Consumption of Gold Overtaking Production
These and other factors point to a continuing shortage on the supply side of the gold equation. Moreover, even assuming a doubling of the price of gold to support more expensive mining costs, there is no guarantee of sufficient supplies of the precious metal. Gold is one of the rarest of all elements, and analysts at Goldman Sachs state there is less than “20 years of known mineable reserves of gold.”
With the understanding of a severely limited supply of gold, the situation created by a growing demand sets the stage for a very confident conclusion. Consider that the U.S. has exceeded its consumption of gold over production for at least four years and is expected to continue this trend into the future.
Demand for Gold Expected to Continue
The United States is certainly not alone in this growing demand for gold. Other sources of demand include:
- Significantly increased use of gold in aerospace, industrial and technological applications.
- Increasing development of new medical treatments where use of gold is the only option.
- Central banks have already consumed a great deal of available gold. However, concerns over global financial and economic issues are driving even more gold buying.
- Investors are increasingly turning to gold as the most reliable safe haven investment in these troubling times.

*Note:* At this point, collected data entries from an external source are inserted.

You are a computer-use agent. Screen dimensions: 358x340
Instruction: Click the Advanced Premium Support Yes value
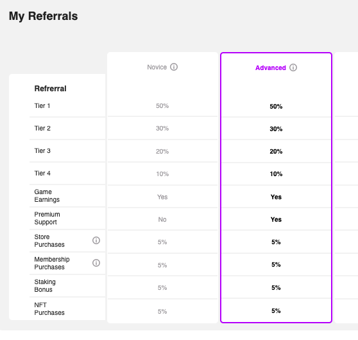pyautogui.click(x=276, y=220)
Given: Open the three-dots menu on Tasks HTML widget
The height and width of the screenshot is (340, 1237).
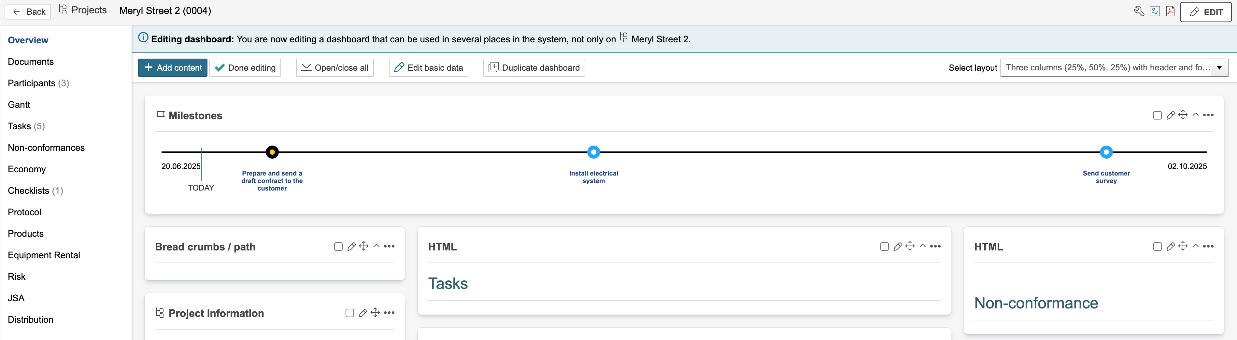Looking at the screenshot, I should point(935,246).
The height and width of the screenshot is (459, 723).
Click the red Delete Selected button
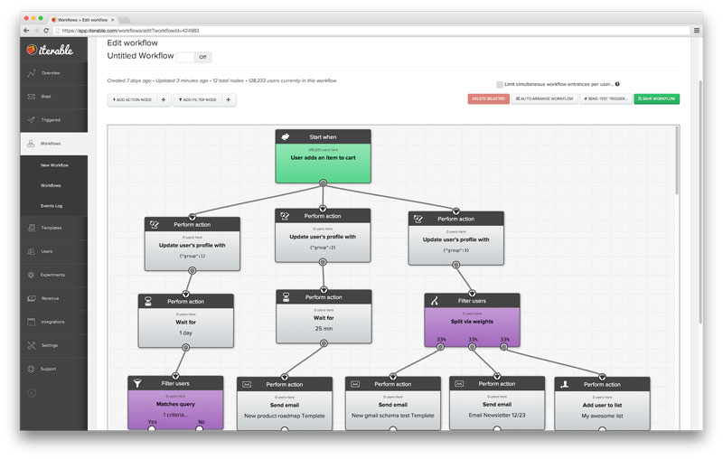[488, 98]
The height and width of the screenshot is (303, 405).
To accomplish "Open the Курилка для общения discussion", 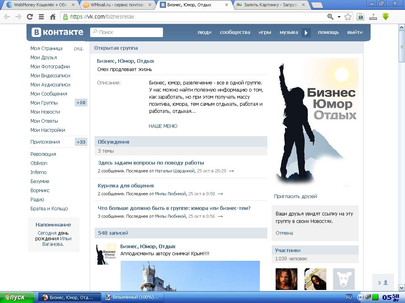I will coord(126,186).

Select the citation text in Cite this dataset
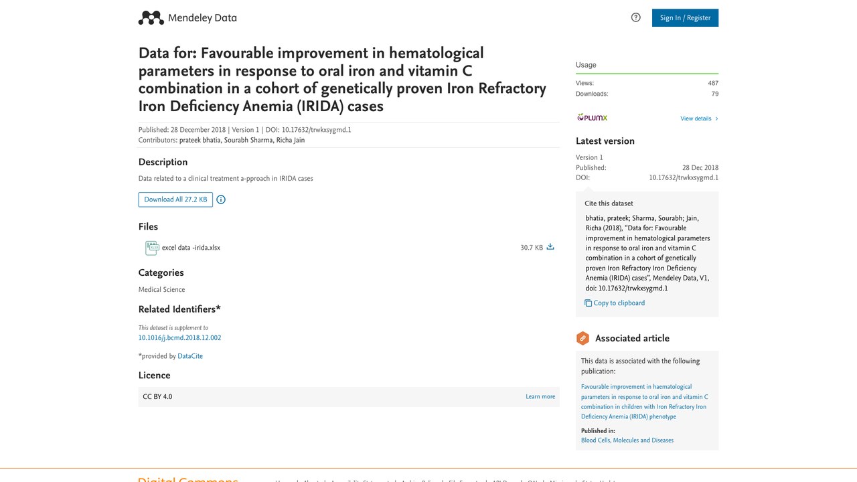tap(647, 253)
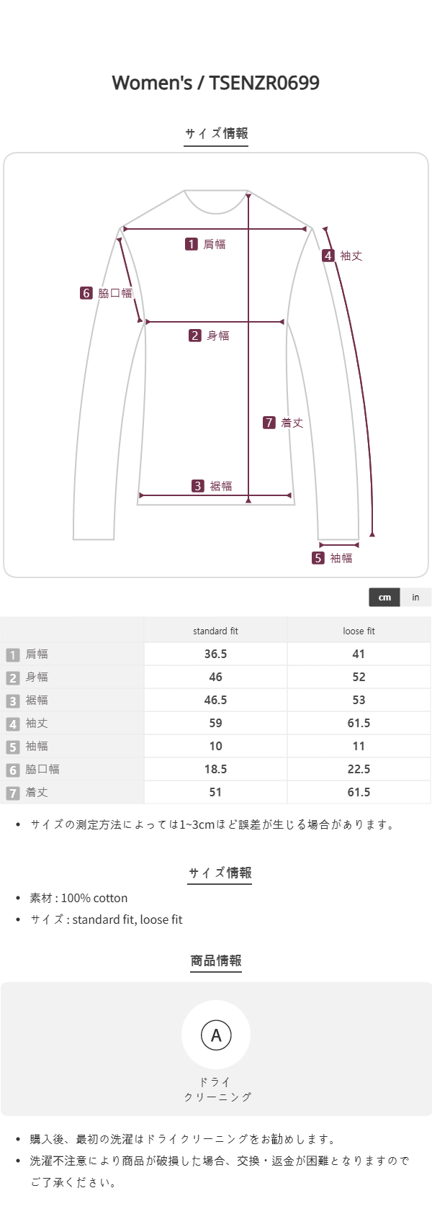Click the dry cleaning A circle icon

216,1035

Conclusion: Long-Term Upward Pressure on Gold
When you take into consideration the factors in the gold market that are aggressively driving supply down and demand up, the upward pressures on gold become quite evident. Even more importantly, these factors are both short and long-term concerns. In other words, there is no indication of any rational increase in the supply of gold or any limiting of demand in the foreseeable future.